Problem →
Produce a faithful copy of every record below, without the pictures.

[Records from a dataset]
________
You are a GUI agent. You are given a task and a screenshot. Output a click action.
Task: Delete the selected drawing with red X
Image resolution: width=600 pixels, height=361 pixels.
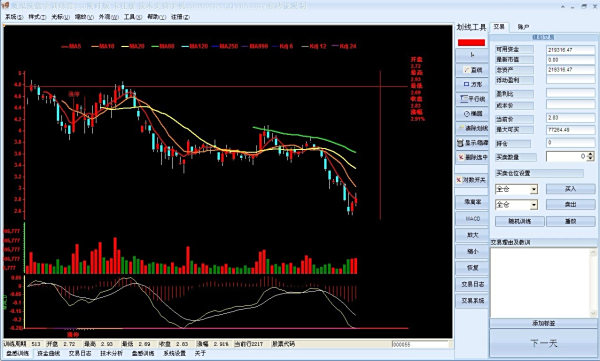point(472,157)
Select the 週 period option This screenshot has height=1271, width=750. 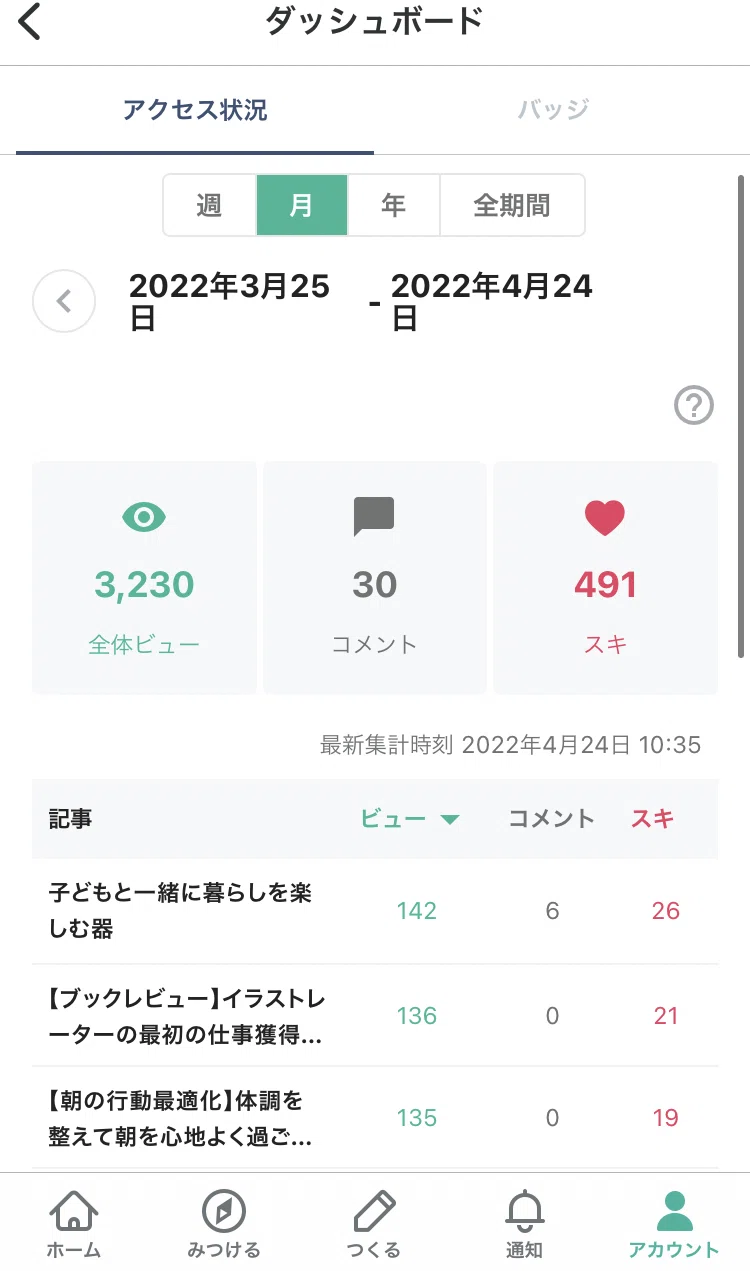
________
Answer to this task →
You are a GUI agent. You are given a task and a screenshot. Output a click action.
Task: Delete the selected drawing with red X
Image resolution: width=600 pixels, height=361 pixels.
point(472,157)
Select the 週 period option This screenshot has height=1271, width=750. 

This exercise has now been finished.